Mais Samuel et Anne ne se font pas d’illusions : la conversion au judaïsme, et a fortiori l’immigration en Israël ne seront pas faciles. Les membres du centre Zion Torah n’ont pas de véritables racines juives. Ils n’entrent pas dans la même catégorie que les Bnei Menashe, qui descendraient de l’une des dix tribus perdues. Eux s’apparenteraient plutôt aux Abayudayas Ougandais, dont le chef de file chrétien, Semei Kakungulu, a adopté le judaïsme en 1919. « Mais Dieu peut faire des merveilles. Un nouvel Exode n’est pas impossible », affirme Devasahayam. « Qui aurait jamais cru que les Hébreux puissent sortir d’Egypte ? Mais quand Dieu a voulu les emmener en Israël, rien n’a pu les arrêter, pas même la mer Rouge. Dieu va certainement nous emmener, j’en suis persuadé. » Cela permettrait à la communauté de réaliser un autre rêve : « Fournir cent nouveaux soldats à Tsahal », révèle Anne. « Si vous demandez à n’importe quel enfant ici ce qu’il veut faire quand il sera grand, il vous répondra sans hésiter : soldat dans l’armée israélienne. »
En attendant, la communauté doit se débattre avec la bureaucratie indienne. A titre d’exemple, le centre Zion Torah n’a pas encore le statut officiel de « synagogue », même s’il en fait office. « Il nous faut également obtenir la permission de construire notre propre cimetière », explique Anne. « Si nous allons trop vite, nous allons perdre l’autorisation d’enterrer nos morts dans les cimetières chrétiens. Et l’alternative [la coutume hindoue de brûler les morts] est contraire à la Torah ! »
Une quête sincère
Nous avons rencontré Anne et Samuel au terme d’un séjour de trois mois en Israël ; le plus long des cinq voyages de Samuel en Terre sainte ; la troisième visite pour Anne. Le but de leur présence : étudier le judaïsme et suivre un oulpan d’hébreu. « Nous agissons en tout selon notre connaissance basique de la Torah », explique Anne, « mais il existe une infinité de lois dans la Michna. Pour la cacherout par exemple, on sait qu’il ne faut pas cuire le lait et la viande ensemble, mais on ne savait pas quoi faire quand un morceau de viande tombe dans une casserole de lait. Chaque fois, nous en apprenons un peu plus. »

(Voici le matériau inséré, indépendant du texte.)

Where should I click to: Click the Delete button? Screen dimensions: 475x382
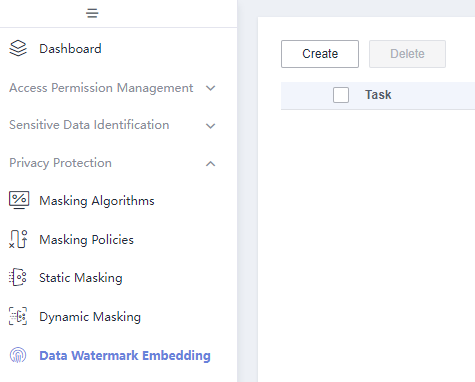[x=407, y=54]
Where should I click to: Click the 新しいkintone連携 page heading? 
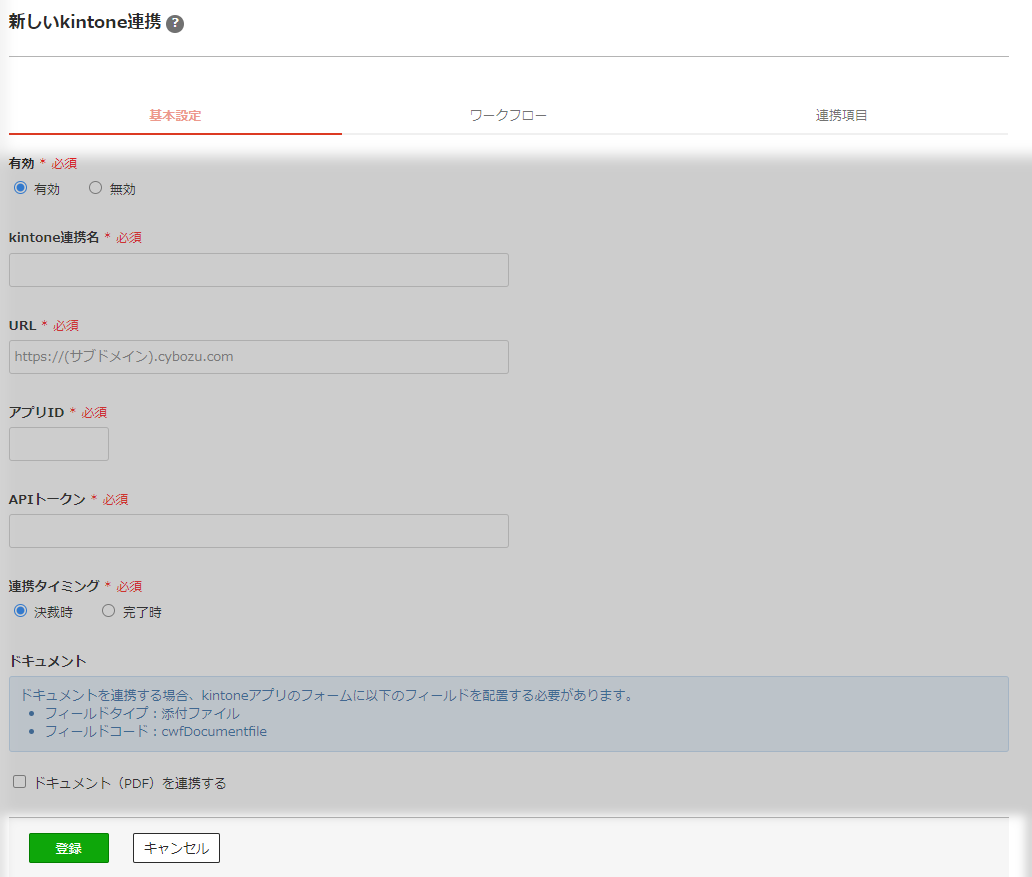click(84, 23)
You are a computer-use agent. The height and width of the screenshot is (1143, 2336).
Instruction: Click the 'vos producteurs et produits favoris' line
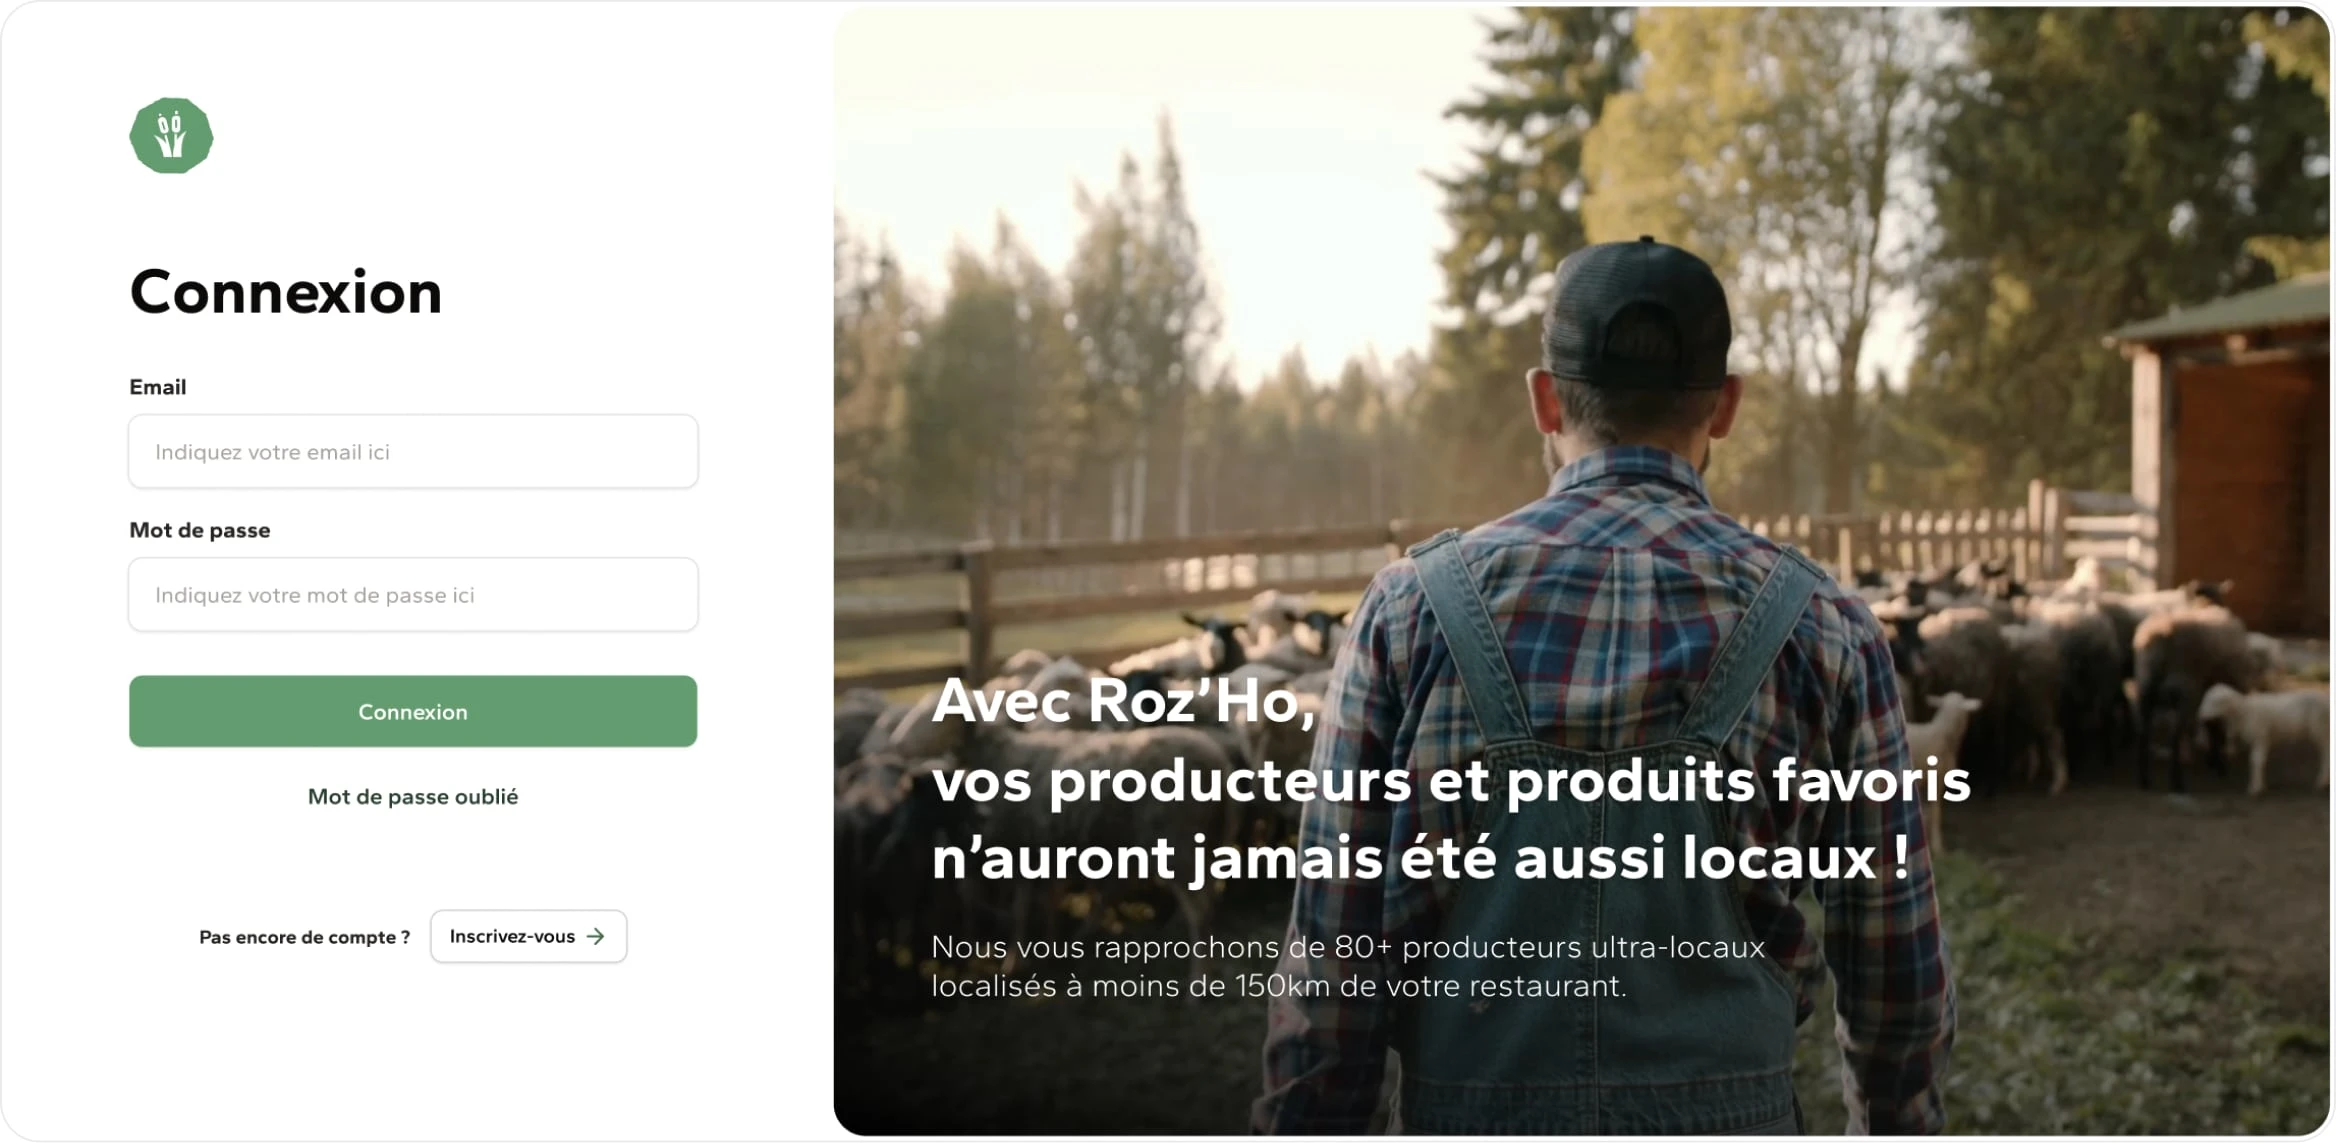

Michael Freund, président de Shavei Israël, organisation à but non lucratif qui travaille avec les tribus « perdues » et les communautés juives « cachées » dans le monde entier, comme les Bnei Menashe en Inde, a rencontré les Devasahayam à plusieurs reprises. « Samuel et Anne sont tout à fait sincères dans leur quête de vérité spirituelle. Ils ont fait d’énormes sacrifices, sur le plan personnel et professionnel, afin d’embrasser le judaïsme », reconnaît Freund. En dehors de tout prosélytisme, attitude contraire à l’éthique juive contemporaine, il constate que les Devasahayam « ont franchi la première étape de leur propre gré et souhaitent sincèrement partager la destinée du peuple juif et vivre une vie juive ». Aussi se dit-il prêt à les aider. « Ils nourrissent clairement une soif de connaissance du judaïsme et souhaitent se familiariser plus avant avec l’histoire et la tradition juives. »
L’Inde vit à un rythme plus lent que l’Occident frénétique, mais chez les Devasahayam, le temps presse ! A 15 ans, Moshé envisage les différentes voies qui s’offrent à lui pour les années à venir. « Plus que tout, il veut étudier dans une yeshiva israélienne », explique Anne. Cela sera-t-il possible ? Pas si improbable lorsqu’on observe ce qui se passe dans la petite ville d’Erode, décorée de ses étoiles de David, et où les sonorités d’hébreu mêlé de tamoul résonnent dans l’air moite d’un samedi matin.